The commercial lease at issue in Eujoy, provided that the yearly rent for a billboard was to be paid “in advance on January 1” and that if the lease were “terminated for any reason prior to the date of its expiration,” the tenant advertising company would “not be entitled to the return of . . . any basic rent paid in advance and covering a period beyond the date on which the Lease is terminated,” with exceptions not relevant here.
“In early January 2007,” the tenant sent the landlord a check for the “annual basic rent,” but soon thereafter stopped payment on the check. A few weeks later, the tenant termminated the lease. The landlord sued for the unpaid rent.
The Court of Appeals held that the tenant owed the annual rent, even though the year was only two weeks old when the tenant terminated the lease. The court explained:
Under the common law, rent is consideration for the right of use and possession of the leased property that a landlord does not earn until the end of the rental period. This presumption may be altered, however, by the express terms of the parties’ lease such that rent is to be paid at the beginning of the rental period rather than the end. When a lease sets a due date for rent, that date is the date on which the tenant’s debt accrues. These rules reflect the strong preference for freedom of contract in the creation of leases, and although it may seem harsh for tenants, the courts assume that the parties have knowingly bargained for the provisions of their agreement. This is especially true in the case of arms-length commercial contracts negotiated by sophisticated and counseled entities.
(Internal quotations and citations omitted).
As to the tenant’s argument that the landlord had orally agreed to return unused rent if the lease were terminated, the Court of Appeals held that the no oral modification clause in the lease prohibited the modification to the lease that the tenant alleged.

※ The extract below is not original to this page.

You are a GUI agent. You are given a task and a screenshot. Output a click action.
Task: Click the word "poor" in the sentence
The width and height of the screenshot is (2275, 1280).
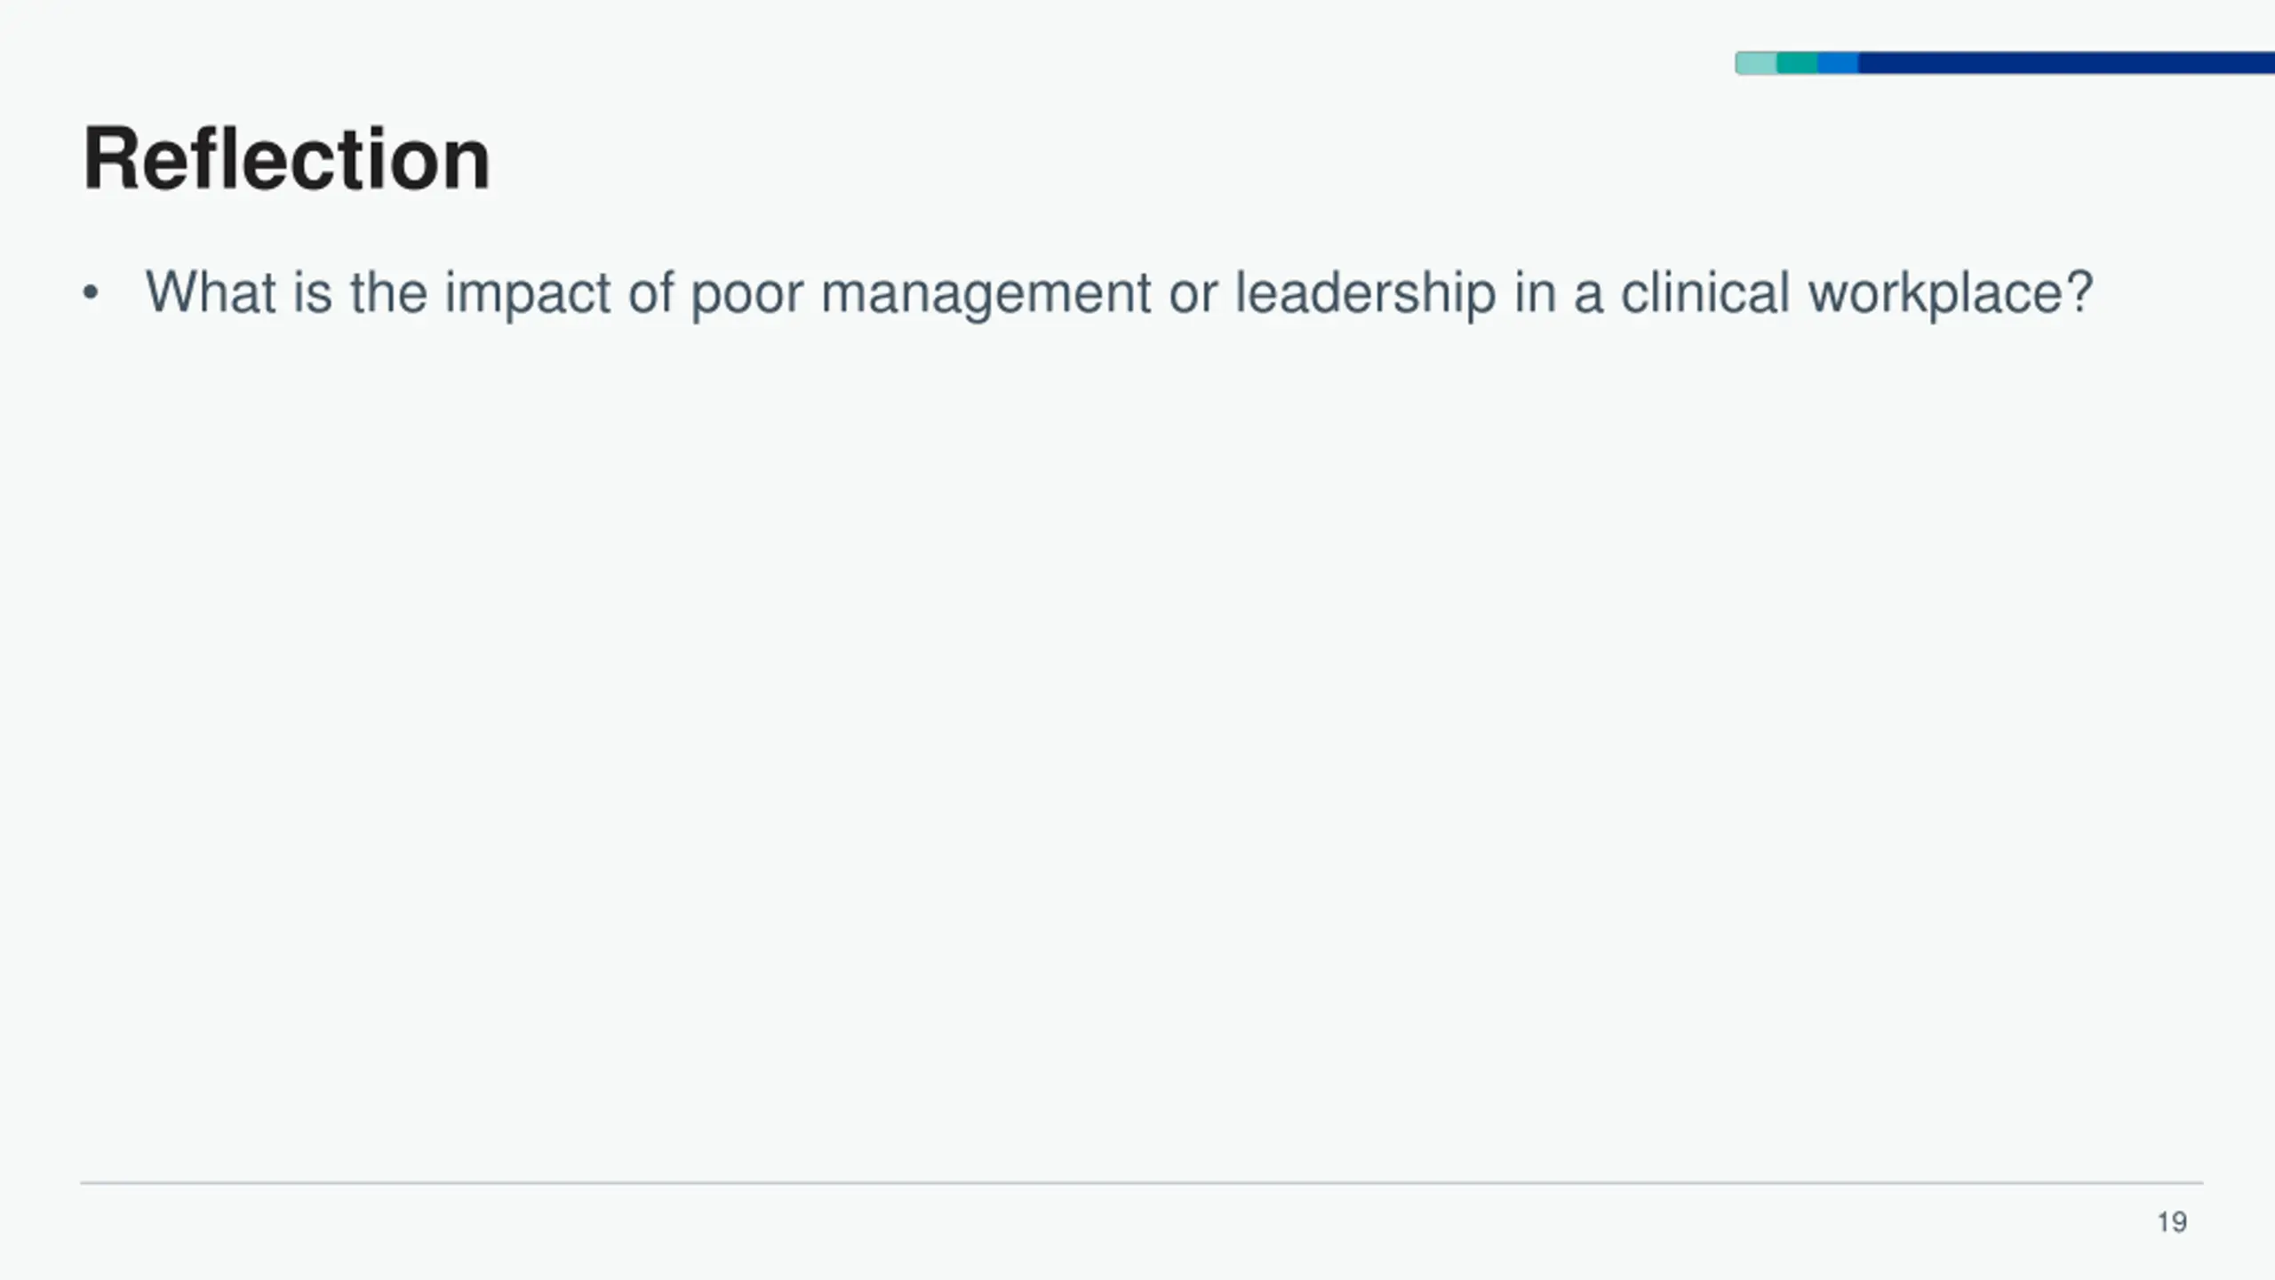[x=746, y=298]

Eujoy provides a stark reminder that–for commercial contracts at least–New York’s courts will enforce contracts as written, even if that leads to a harsh result. Moreover, it illustrates the danger of making an oral amendment to a written contract, particularly a contract that prohibits such modifications. Negotiated resolutions of business problems are good; failing properly to document those resolutions is often bad business.